Requisito: Reproduza a parte do texto sobre o trabalho com materiais que começa em "É, também é" e segue até "escrever com ela.", substituindo "terra" por "argila".

É, também é um pouco fluido, um equilíbrio entre a minha limitação do fazer e o que o material me permite, né? Desde o uso da madeira, por exemplo: cada madeira possibilita um tipo de feitura, uma forma diferente de ação sobre ela. Agora também tenho experimentado bastante com pintura de pigmentos naturais. Eu não sou pintor nesse sentido mais clássico, mas fui aprendendo que cada tipo de terra permite um modo de pintura distinto. Muitas vezes, é apenas um simples preenchimento do espaço que a terra possibilita; em outras, ela permite até escrever com ela.
Então, acabo escrevendo algumas palavras com terra. Acho que a forma vai se adaptando de acordo com o material. Uso muito o que está à minha disposição. Dificilmente vou atrás de algo específico, como “preciso daquele material”. Trabalho bastante com madeira de reuso, que sobra da marcenaria; com coisas que encontro em caçambas, nas praias ou no mato. Existe essa ideia de comprar o mínimo possível, para não impactar tanto, mas também porque convivo com esses materiais, e eles acabam me contaminando, me direcionando. Eles mesmos vão indicando para onde querem ir. Acho que é um pouco isso: perceber o material e deixar que ele conduza o trabalho.

Extrato dos dados:
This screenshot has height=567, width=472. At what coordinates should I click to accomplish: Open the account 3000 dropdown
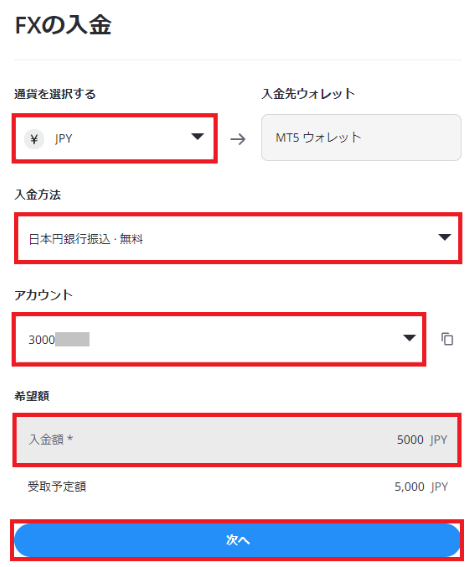[x=219, y=339]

Solução do problema:
É, também é um pouco fluido, um equilíbrio entre a minha limitação do fazer e o que o material me permite, né? Desde o uso da madeira, por exemplo: cada madeira possibilita um tipo de feitura, uma forma diferente de ação sobre ela. Agora também tenho experimentado bastante com pintura de pigmentos naturais. Eu não sou pintor nesse sentido mais clássico, mas fui aprendendo que cada tipo de argila permite um modo de pintura distinto. Muitas vezes, é apenas um simples preenchimento do espaço que a argila possibilita; em outras, ela permite até escrever com ela.